The data also shows that the conceptual evolution of Indian nationalism is related to ‘othering’ its own people for not taking an extreme stance. The sentiment was not very strong in sports, but in other all aspects, it was part of the constructs. The analysis and correlation of data concluded that the items, as a whole, measures the conceptual evolution of Indian nationalism leading to framing and othering phenomenon on the rise.
Summarizing this study with relation to the theory of ‘framing’, both the countries use their media to frame the other. Their polarized media portray a negative image of the other to their national viewers. But being a step ahead, the Indian media depicts an extreme view of Pakistan making it a part of their nationalistic ideology. They highlight certain events and place them in the ‘ anti-Pakistan ’ context that either encourages or discourages certain interpretations.
‘ Othering ’ and ‘ belonging ’ have become common terminologies. These are part of the broader issues in nationalism. Homogeneous identities strive to create an ‘us’ against ‘them’ mindset. They entail a sense of ‘separateness’ through which our ‘belonging’ is defined . Othering results in the exclusion of ‘others’ from the realm of ‘us’, happens through thought/perception control and manipulation and official ideologies, policies, rules, laws, culture and media. Since the New Zealand terrorist attacks, Parvez has been thinking about what it means to be the ‘other’ and why the world is so divided and partitioned. Recent research emphasizes that we live in a highly politicized world. Everything is part of a political ideology; from the food we eat to the choices we make; the education we receive to the words we express. Our sensitivities and perceptions of people around us are also based on these politically charged ideas. Moving on to global trends of ‘othering’, the political, social and economic processes have contributed to the construction of ‘ defensive identities ’ . We are now witnessing a global upsurge in the ‘defensive us’ against the threat of the ‘other’. This whole conception and notion of the ‘defensive us’ is built around the concept of identities being under menace by the others. We have to question ourselves if this really is a threat or just an illusion, and who is creating it.
In relation to the study, those Indians who take a neutral to a not extreme stand, with regards to Pakistan, are considered ‘othered’ by the Indian media from the majority as seen from the Indian nationalistic viewpoint.
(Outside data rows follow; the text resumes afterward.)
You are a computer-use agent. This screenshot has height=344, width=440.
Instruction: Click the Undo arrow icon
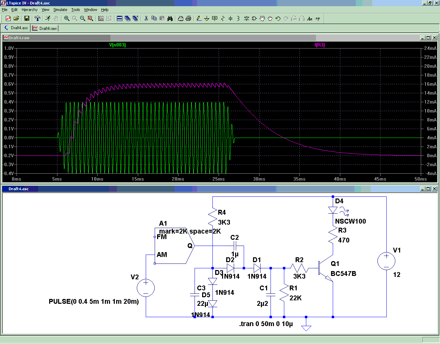point(278,19)
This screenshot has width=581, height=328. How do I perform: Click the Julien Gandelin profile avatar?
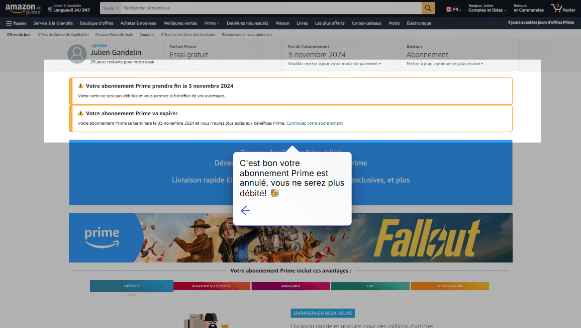[77, 54]
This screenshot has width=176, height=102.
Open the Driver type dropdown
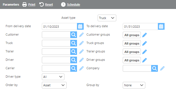53,77
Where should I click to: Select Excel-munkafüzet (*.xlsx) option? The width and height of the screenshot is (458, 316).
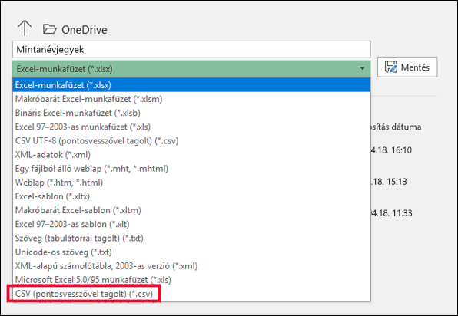pyautogui.click(x=191, y=85)
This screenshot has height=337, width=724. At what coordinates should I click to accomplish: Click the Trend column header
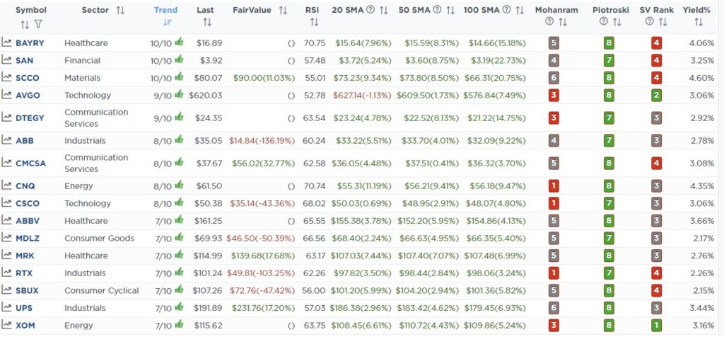click(x=165, y=10)
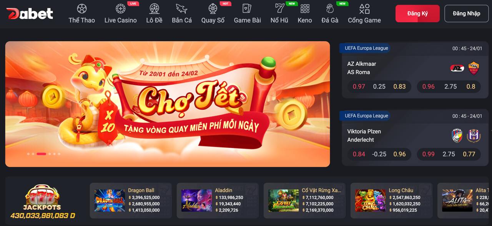Screen dimensions: 492x226
Task: Click the Live Casino chip icon
Action: click(121, 8)
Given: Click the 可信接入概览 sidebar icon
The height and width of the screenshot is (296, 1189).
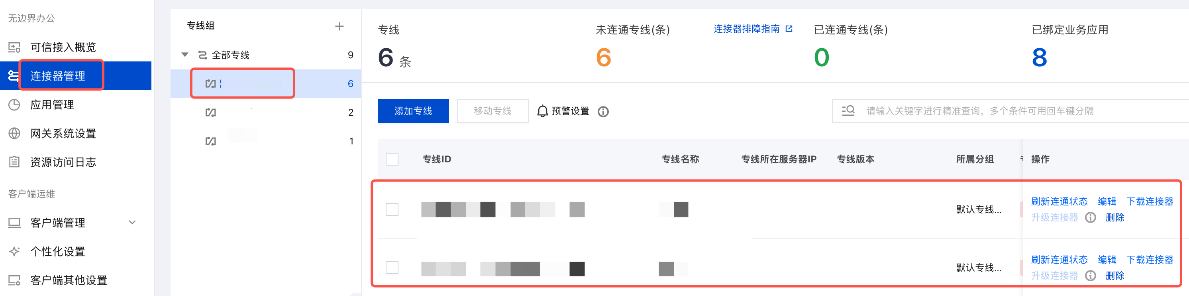Looking at the screenshot, I should click(14, 48).
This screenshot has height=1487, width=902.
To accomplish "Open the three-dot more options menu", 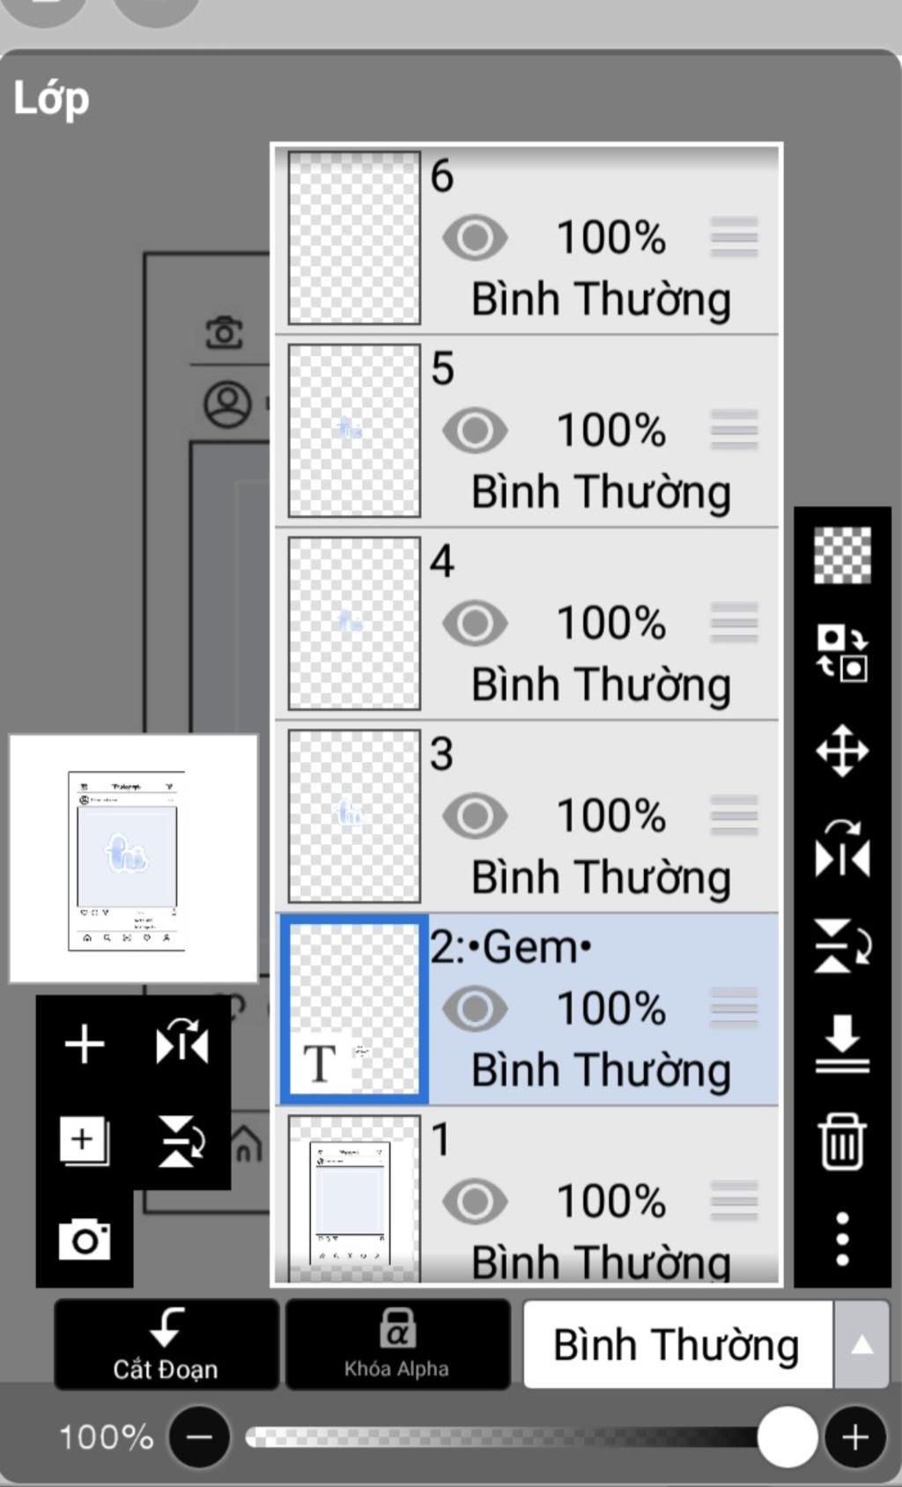I will pos(842,1239).

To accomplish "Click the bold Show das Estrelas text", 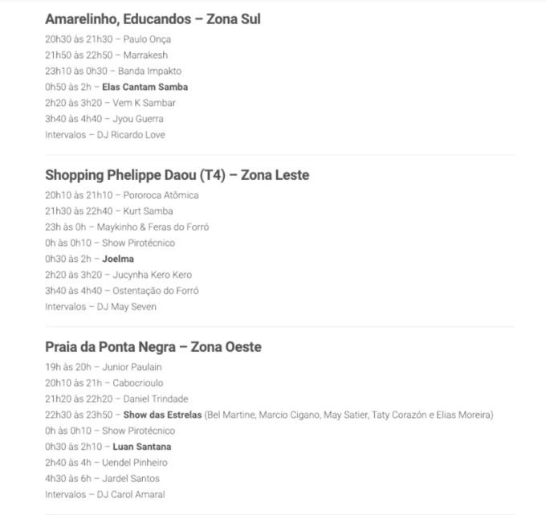I will tap(161, 415).
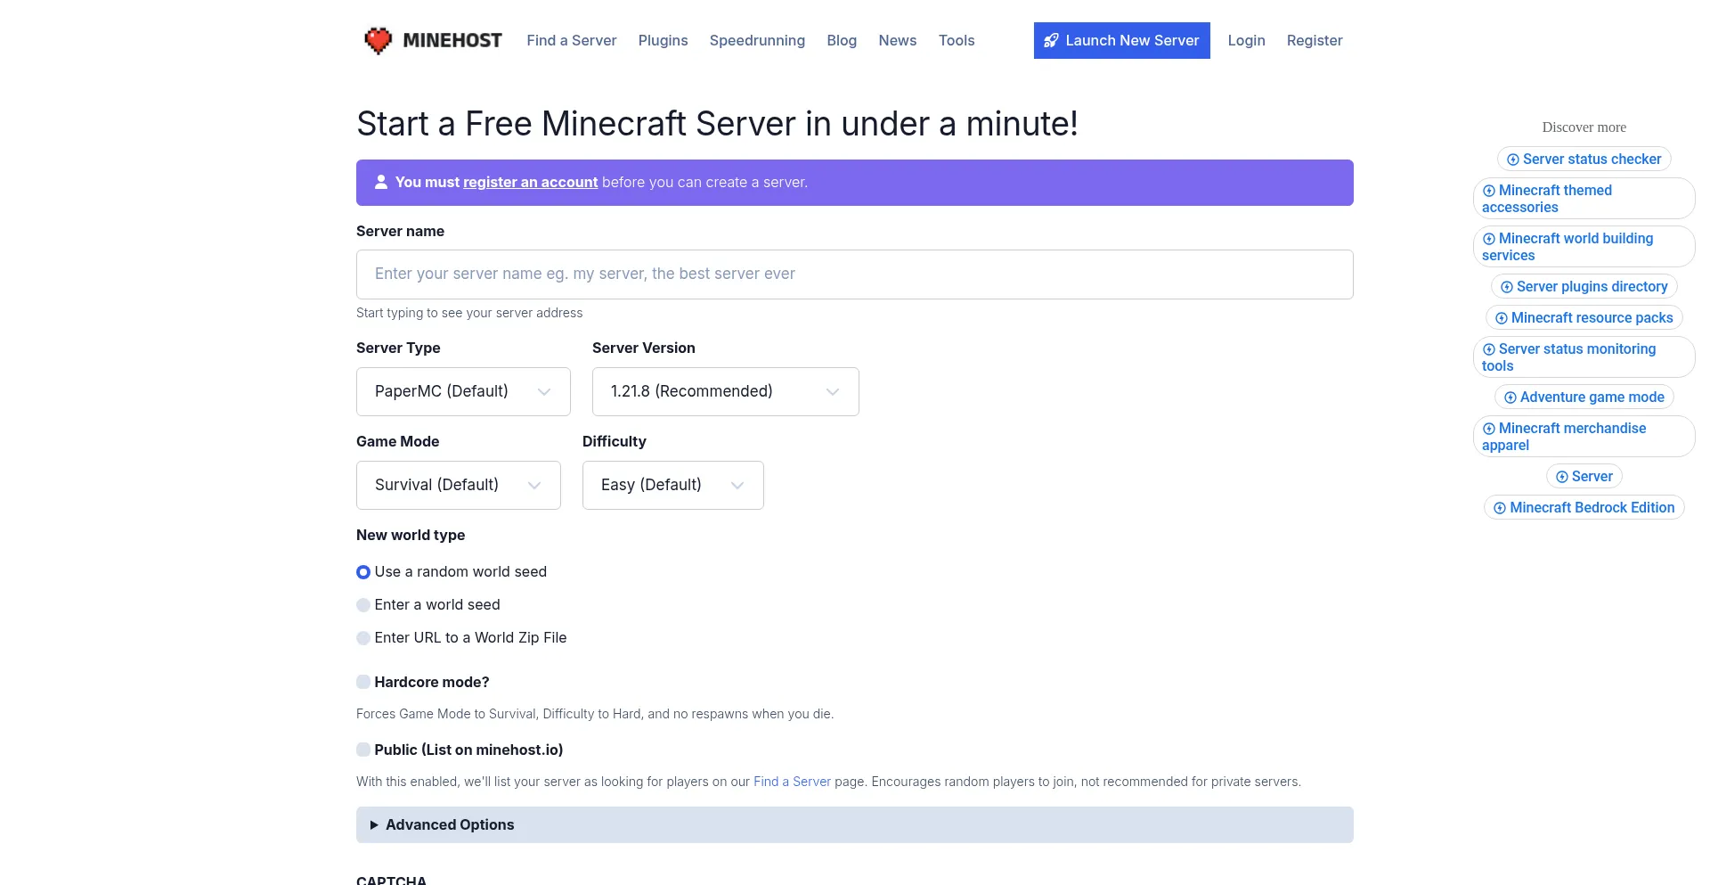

The face of othering has been witnessed internationally.
Since Donald Trump’s election as US President in late 2016, strong anti-immigrant feelings and white supremacist ideologies have been on the rise, consequential in attacks against people of colour and different religions. Trump’s white supremacist and racist mentality and attitude have contributed to the rise of movements like ‘Black Lives Matter’ in response to systemic racism against black people, predominantly African Americans.
Another example of racist ‘othering’ is the case of Ilhan Omar who is the first Muslim, Somali American woman to be elected to the US Congress. She has been subjected to racist attacks due to her comments about Israel and was coerced to apologize. Trump even suggested that she should resign, simply for voicing her opinion.
How can we move towards creating a more non-violent and peaceful world built on cooperativeness, collaboration, respect, mutual understanding, kindness and peace if extremist ideologies based on ‘othering’ and ‘framing’ are constantly being created, tolerated and accepted globally? If we are not going to take extremist ideologies seriously and engage actively in tackling their root causes, then can we really be surprised when they result in terrorist attacks such as the Christchurch mosque attacks and the holocaust?
To conclude this study, nationalism is not identified based on a person’s religion, caste or community. It exceeds all these aspects. Using these constructs, nationalism has become negative with irrational blaming and spreading hatred. Every individual has difference of opinions and views for every situation, topic or concept and the ‘freedom of speech’ allows them to voice their thoughts. Because someone has different political views or ideologies than the majority of the population, does not mean they can be identified as an ‘antinationalist’. Also, ‘framing’ other countries because of conflicts with them, cannot be coined as ‘ nationalistic ’ . Instead of turning to violence, verbal abuse, trolling on social media platforms and ‘othering’ people, people should stand together as national integration.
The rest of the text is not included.